To my mind, SL is never going to be able to compete with other virtual worlds from the point of view of land-cost,  so it shouldn't try.
  An educator wanting to set up a secure virtual environment for his classes is always going to find it less expensive to install OpenSim on the school's computer system and do it there.    However, that way the educator won't have access to many people who can sell items, or make them to order, that the virtual school might need, and there won't be many places for the class to go on field trips.    That's one of SL's big selling points -- what people have already created here, or what they can be asked to create for -- in general -- a minimal fee that represents well under the minimum wage in most places.    

You're probably correct, but it should be a bit more competitive on price than it is now and more inventive in its pricing schemes

Similarly with charities -- if they just  want cheap virtual land, then SL probably isn't the place to go.   If, however, they want to have access to people, both for fundraising and in order to educate them about the charity's goals, then SL is the obvious choice, whatever the price of land.   

You mention being able to TP round the hypergrid with your inventory intact.   The reason, to my mind, why LL is opposed to it is that it involves trusting the proprietors of every single hypergrid involved to respect everyone's IP rights.   That is not a decision, obviously, that LL can take on anyone's behalf, since up to now, everyone's uploaded/created stuff on the basis it's stored on LL's equipment and no one outside SL has access to it.     That makes it pretty much impossible, to my mind, for LL to participate in such a scheme even if it wanted to --
it would have to assume that the default position is that inventory items can't leave LL's grid (since that's the basis on which everything's been made/uploaded for the last 10 years), and it would be an administrative nightmare, to my mind.

» **Data provided**:
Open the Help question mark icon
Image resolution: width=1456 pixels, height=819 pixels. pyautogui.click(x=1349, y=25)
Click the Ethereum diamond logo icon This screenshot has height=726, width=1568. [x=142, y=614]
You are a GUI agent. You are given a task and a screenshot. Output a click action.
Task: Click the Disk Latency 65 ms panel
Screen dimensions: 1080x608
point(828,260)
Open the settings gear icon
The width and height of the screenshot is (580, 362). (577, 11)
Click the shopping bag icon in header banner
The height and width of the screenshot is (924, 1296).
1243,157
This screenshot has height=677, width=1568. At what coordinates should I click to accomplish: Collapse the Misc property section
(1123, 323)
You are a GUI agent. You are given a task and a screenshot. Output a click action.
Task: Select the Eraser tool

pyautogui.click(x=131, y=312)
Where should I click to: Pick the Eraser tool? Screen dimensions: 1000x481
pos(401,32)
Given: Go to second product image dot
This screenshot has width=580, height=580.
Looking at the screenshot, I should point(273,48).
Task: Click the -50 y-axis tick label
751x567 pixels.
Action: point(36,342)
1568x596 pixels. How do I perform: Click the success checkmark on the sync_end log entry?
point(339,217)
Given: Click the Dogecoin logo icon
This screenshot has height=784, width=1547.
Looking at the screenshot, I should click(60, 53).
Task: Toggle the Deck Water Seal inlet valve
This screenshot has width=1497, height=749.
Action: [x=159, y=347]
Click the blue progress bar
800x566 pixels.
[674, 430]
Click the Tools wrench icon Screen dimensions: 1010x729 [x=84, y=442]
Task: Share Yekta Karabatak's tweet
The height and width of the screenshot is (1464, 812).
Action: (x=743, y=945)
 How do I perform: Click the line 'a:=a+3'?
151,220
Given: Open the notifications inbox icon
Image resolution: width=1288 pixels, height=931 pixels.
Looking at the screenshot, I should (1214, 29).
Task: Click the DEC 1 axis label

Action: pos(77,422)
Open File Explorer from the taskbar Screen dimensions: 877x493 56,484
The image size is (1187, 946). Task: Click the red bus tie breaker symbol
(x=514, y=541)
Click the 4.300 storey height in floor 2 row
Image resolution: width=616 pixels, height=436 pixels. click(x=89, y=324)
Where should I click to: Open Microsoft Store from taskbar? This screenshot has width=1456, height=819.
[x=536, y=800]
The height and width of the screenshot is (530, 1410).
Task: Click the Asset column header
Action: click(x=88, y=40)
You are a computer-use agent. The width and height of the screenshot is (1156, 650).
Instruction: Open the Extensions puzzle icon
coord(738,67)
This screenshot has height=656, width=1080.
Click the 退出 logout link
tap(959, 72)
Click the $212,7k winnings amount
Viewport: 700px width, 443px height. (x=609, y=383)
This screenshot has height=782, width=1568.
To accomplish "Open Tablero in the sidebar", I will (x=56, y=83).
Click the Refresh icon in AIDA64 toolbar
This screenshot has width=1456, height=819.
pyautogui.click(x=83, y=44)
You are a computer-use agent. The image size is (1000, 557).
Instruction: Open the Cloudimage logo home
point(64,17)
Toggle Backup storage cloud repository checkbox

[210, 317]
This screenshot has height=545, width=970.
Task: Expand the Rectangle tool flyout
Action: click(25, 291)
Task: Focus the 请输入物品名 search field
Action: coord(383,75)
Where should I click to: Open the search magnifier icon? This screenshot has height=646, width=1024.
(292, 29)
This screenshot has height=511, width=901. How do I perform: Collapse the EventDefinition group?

» **Aim**: Extend the forum discussion of Second Life land pricing and hypergrid travel, picking up after its final sentence. The records play no part in what follows and may be left aside.

» **Expected answer**:
My understanding is that the default will be no export or leaving a world with items unless the creator gives export perms on the item or similarly that it could not be rezzed in another world unless the item was checked for export/travel by the creator.  To my admittedly untechy mind this does not seem problematic or to others that I have read discussing it.

You also mention people cutting back on their landholdings.   I've had to do that recently, for various reasons.   But it doesn't mean that the income LL has thus lost has gone to other virtual worlds.   It's gone outside virtual worlds completely, as I've decided my monthly budget means that, at the moment, I can't justify spending money on sims that I could be cashing out and using to pay bills.    It never once occurred to me that I might want to go off to another grid -- what would be the point?   In this sense, LL are at the mercy of wider economic trends that affect how much people feel they can afford to spend on leisure and entertainment.   They aren't, I would argue, particularly affected by the competition's pricing.   

And 
once again
there are people who do like to own large amounts of land and prims to do with as they please.  When I do visit other worlds it is very rare to see a region or regions that isn't owned by just one person and the possibility of seeing a sim carved up into 10 beachfront rentals is even rarer when it's possible to nearly own the whole island for the price of an SL beachfront rental and with your SL browser open and poised you can be back in your favourite SL sim to party or chat with friends in less than 20 secs, the equivalent of an SL sim TP on a laggy day.  This what I mean by people utilising the best of both worlds or all worlds.

Anyway, I can't keep repeating my point that this is about SL's diminishing land mass and a concomitant increase in land holdings elsewhere and that it's an ongoing and persistent decline for LL and that they are losing revenue month after month because their pricing is much, much higher than I and many people think it should be.  So this will be the last entry that I make within this thread because I can't argue my apples to your pears.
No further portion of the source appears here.